Powered By Blogger

Rabu, 21 November 2012

Sikapi konflik Gaza, media sosial hadapi kondisi dilematis

Yesi Syelvia 
Serangan Israel ke Gaza  (RIA Novosti)
Serangan Israel ke Gaza (RIA Novosti)
  Pihak-pihak yang bertikai di Jalur Gaza, tak hanya berperang di dunia nyata. Mereka juga melancarkan serangan lewat media sosial di dunia maya. Perusahaan berbasis teknologi, seperti Facebook dan Twitter terjebak dalam sebuah persimpangan tentang perang di media sosial.

"Media sosial seperti Twitter dan Facebook angkat tangan dalam mengatur segala hal yang diposting. Hal itu ibarat sebuah lereng yang sangat licin," ungkap Ellyn Angelotti, anggota Poynter (lembaga jurnalisme nonprofit di Florida).
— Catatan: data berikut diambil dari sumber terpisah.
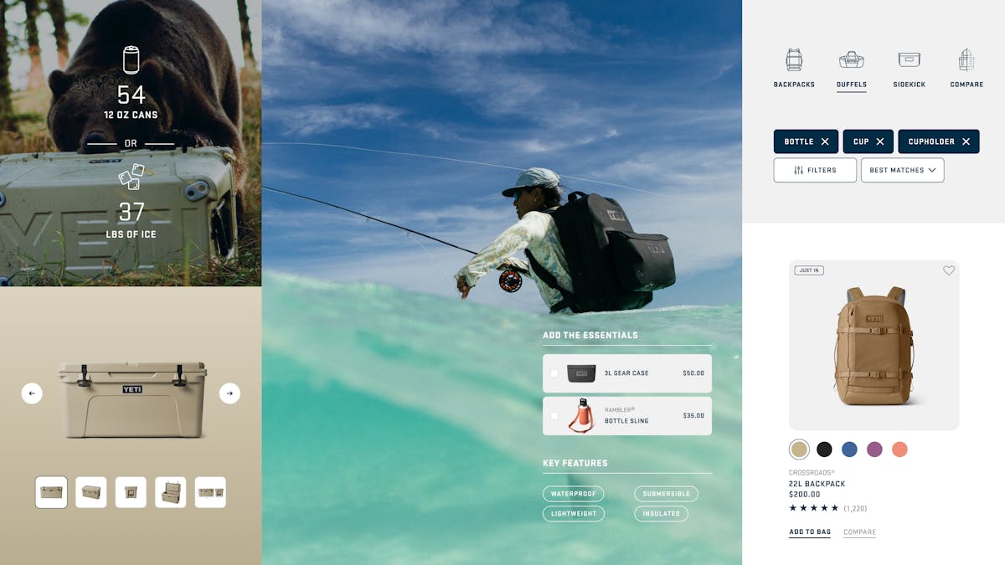
Task: Go to previous cooler image arrow
Action: click(32, 393)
Seperti diketahui, pengguna Twitter tidak diizinkan memposting suatu hal yang bersifat ancaman kekerasan secara spesifk kepada pihak lain. Pengguna Twitter juga dilarang memanfaatkan Twitter untuk melakukan kegiatan pelanggaran hukum.
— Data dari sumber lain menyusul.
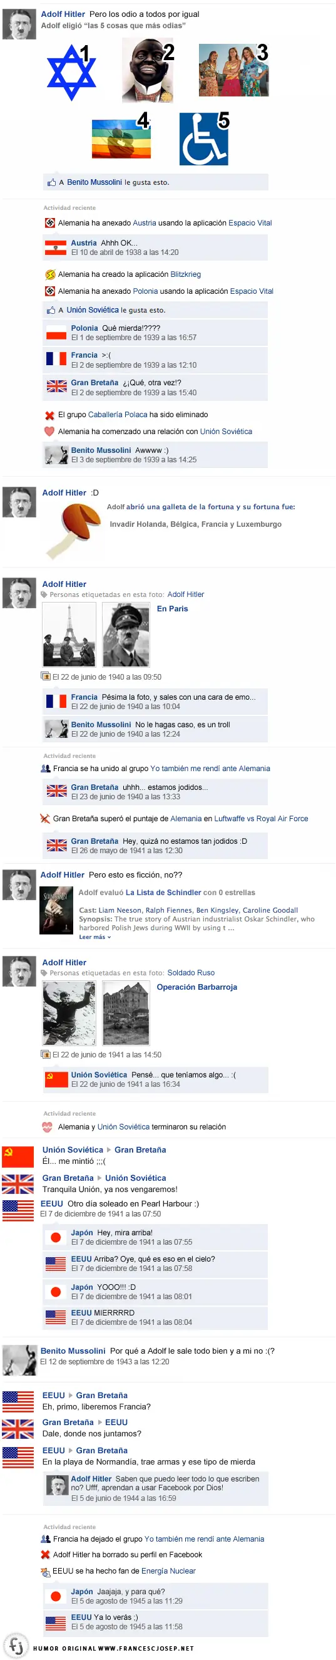
Task: Click the red X icon beside Caballería Polaca
Action: [49, 415]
Tapi, tidak jelas apakah Twitter melarang para penggunanya mengeluarkan ancaman kepada pihak lain secara langsung atapun tidak langsung. Jika benar, maka kedua belah pihak yang bertikai di Gaza telah melanggar aturan tersebut.
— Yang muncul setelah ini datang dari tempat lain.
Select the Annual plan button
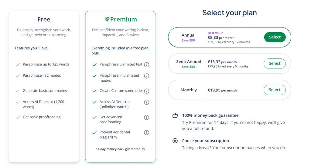Image resolution: width=311 pixels, height=165 pixels. point(275,37)
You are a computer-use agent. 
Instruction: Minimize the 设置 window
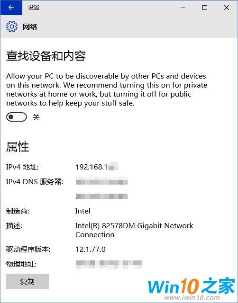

Seperti diketahui, Pasukan Pertahanan Israel (IDF) dan Hamas secara sengaja memanfaatkan jejaring sosial untuk mencoba membentuk opini publik dengan menampilkan foto-foto grafis anak-anak terluka atau terbunuh dalam konflik, mengeluarkan peringatan serangan, dan memposting video serangan.

Sebelum melancarkan serangan Operasi Benteng Pertahanan, IDF sempat mengancam Hamas dan menyuruh semua anggota Hamas bersembunyi lewat akun Twitter IDF.

"Kami merekomendasikan pada Hamas untuk menghentikan serangan, baik dalam tingkat rendah atau di level senior Hamas. Dan jangan ada pihak yang menampakan muka mereka dalam beberapa hari mendatang," ungkap IDF dalam akun Twiitternya, Rabu (14/11/2012).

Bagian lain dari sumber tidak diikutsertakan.